======== RECORDS FOR PROCESSING

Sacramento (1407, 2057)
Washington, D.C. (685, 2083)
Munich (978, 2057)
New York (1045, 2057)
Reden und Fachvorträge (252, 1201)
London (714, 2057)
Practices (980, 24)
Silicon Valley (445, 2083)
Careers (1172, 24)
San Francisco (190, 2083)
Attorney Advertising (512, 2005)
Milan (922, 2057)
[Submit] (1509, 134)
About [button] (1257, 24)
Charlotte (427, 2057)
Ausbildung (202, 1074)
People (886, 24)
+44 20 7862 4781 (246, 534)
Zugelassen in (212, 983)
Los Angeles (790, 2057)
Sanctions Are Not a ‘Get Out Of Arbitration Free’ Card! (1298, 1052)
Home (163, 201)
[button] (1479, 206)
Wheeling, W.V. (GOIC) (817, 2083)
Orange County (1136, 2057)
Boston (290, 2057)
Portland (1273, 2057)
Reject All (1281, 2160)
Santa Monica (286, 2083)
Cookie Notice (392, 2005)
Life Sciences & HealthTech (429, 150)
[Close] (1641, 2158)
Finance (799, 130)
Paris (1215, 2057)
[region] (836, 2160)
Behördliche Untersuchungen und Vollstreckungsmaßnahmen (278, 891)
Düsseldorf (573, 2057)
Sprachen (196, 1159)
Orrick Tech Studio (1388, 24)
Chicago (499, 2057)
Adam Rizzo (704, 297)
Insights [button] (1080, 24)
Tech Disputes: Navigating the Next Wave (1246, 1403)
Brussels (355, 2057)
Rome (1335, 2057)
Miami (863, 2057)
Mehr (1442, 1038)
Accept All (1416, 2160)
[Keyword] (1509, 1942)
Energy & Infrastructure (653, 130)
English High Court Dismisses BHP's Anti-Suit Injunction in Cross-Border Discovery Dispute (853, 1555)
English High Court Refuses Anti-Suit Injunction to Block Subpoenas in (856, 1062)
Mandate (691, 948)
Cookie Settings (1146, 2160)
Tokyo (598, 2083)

================

* _TASK TO COMPLETE_
There is a line with "Munich (978, 2057)" and a line with "Energy & Infrastructure (653, 130)" above. Copy exactly those two lines and all lines between them, with nothing else.

* _RESULT FOR THIS TASK_
Munich (978, 2057)
New York (1045, 2057)
Reden und Fachvorträge (252, 1201)
London (714, 2057)
Practices (980, 24)
Silicon Valley (445, 2083)
Careers (1172, 24)
San Francisco (190, 2083)
Attorney Advertising (512, 2005)
Milan (922, 2057)
[Submit] (1509, 134)
About [button] (1257, 24)
Charlotte (427, 2057)
Ausbildung (202, 1074)
People (886, 24)
+44 20 7862 4781 (246, 534)
Zugelassen in (212, 983)
Los Angeles (790, 2057)
Sanctions Are Not a ‘Get Out Of Arbitration Free’ Card! (1298, 1052)
Home (163, 201)
[button] (1479, 206)
Wheeling, W.V. (GOIC) (817, 2083)
Orange County (1136, 2057)
Boston (290, 2057)
Portland (1273, 2057)
Reject All (1281, 2160)
Santa Monica (286, 2083)
Cookie Notice (392, 2005)
Life Sciences & HealthTech (429, 150)
[Close] (1641, 2158)
Finance (799, 130)
Paris (1215, 2057)
[region] (836, 2160)
Behördliche Untersuchungen und Vollstreckungsmaßnahmen (278, 891)
Düsseldorf (573, 2057)
Sprachen (196, 1159)
Orrick Tech Studio (1388, 24)
Chicago (499, 2057)
Adam Rizzo (704, 297)
Insights [button] (1080, 24)
Tech Disputes: Navigating the Next Wave (1246, 1403)
Brussels (355, 2057)
Rome (1335, 2057)
Miami (863, 2057)
Mehr (1442, 1038)
Accept All (1416, 2160)
[Keyword] (1509, 1942)
Energy & Infrastructure (653, 130)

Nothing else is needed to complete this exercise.